Negli ultimi trent'anni della sua vita Jung ha concentrato la sua attenzione sull'osservazione psicologica dei fenomeni religiosi. Nella sua concezione, i dati religiosi devono essere studiati come l'espressione simbolica dell'aspetto globale della personalità umana, di quel "Sé" che si pone quale sintesi degli opposti (luce e ombra, bene e male) presenti nella psiche.
È religiosa, afferma Jung, ogni esperienza di pienezza e di totalità che "afferri" l'individuo per farlo procedere lungo il tragitto dell'individuazione". In questo cammino spirituale le religioni orientali si rivelano maestre nel guidare verso un "processo d'iniziazione", vale a dire di "liberazione da un precedente stato di tenebra e di inconsapevolezza".

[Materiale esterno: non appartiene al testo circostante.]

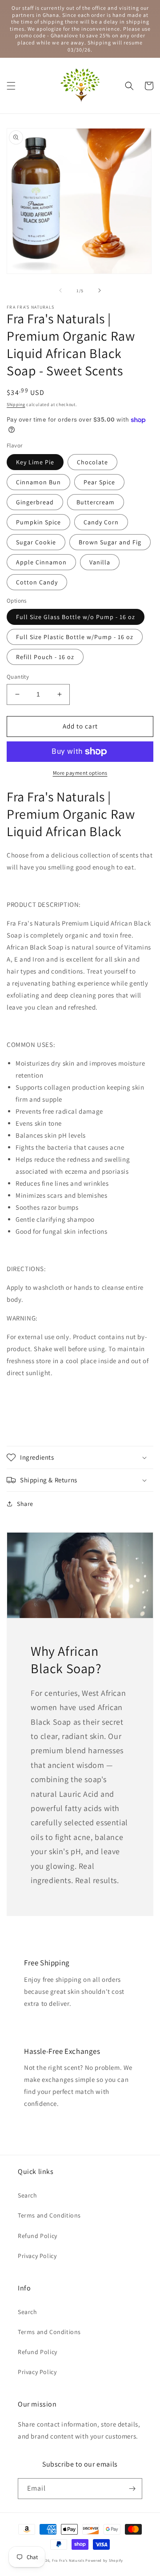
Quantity (18, 676)
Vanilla (99, 562)
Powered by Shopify (104, 2560)
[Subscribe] (132, 2488)
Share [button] (25, 1504)
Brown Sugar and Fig (110, 542)
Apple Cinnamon (41, 562)
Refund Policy (37, 2236)
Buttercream (95, 502)
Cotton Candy (37, 582)
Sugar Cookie (36, 542)
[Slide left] (60, 290)
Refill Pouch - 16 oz (45, 657)
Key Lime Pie (35, 462)
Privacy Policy (37, 2256)
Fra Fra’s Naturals (68, 2560)
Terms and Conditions (49, 2215)
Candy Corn (101, 522)
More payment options (80, 772)
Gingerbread (35, 502)
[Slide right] (99, 290)
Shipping (16, 404)
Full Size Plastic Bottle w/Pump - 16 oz (74, 637)
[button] (11, 86)
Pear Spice (99, 482)
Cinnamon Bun (38, 482)
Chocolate (92, 462)
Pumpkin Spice (38, 522)
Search (27, 2195)
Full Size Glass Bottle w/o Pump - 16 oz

In questa raccolta di scritti scelti e presentati da Luigi Aurigemma, Jung si misura con i testi sacri della tradizione buddhistica e confuciana, e con le pratiche yoga e zen. Nell'evidenziare le singolari affinità tra le simbologie religiose dell'Oriente e le produzioni psicologiche (sogni, visioni, creazioni artistiche) dell'uomo occidentale, Jung non si allontana mai da un profondo senso di concretezza storica, mettendo in guardia il lettore, come ricorda Aurigemma, da "ogni imitazione semplificatrice e scimmiottatura orientalizzante, quale che ne sia la motivazione".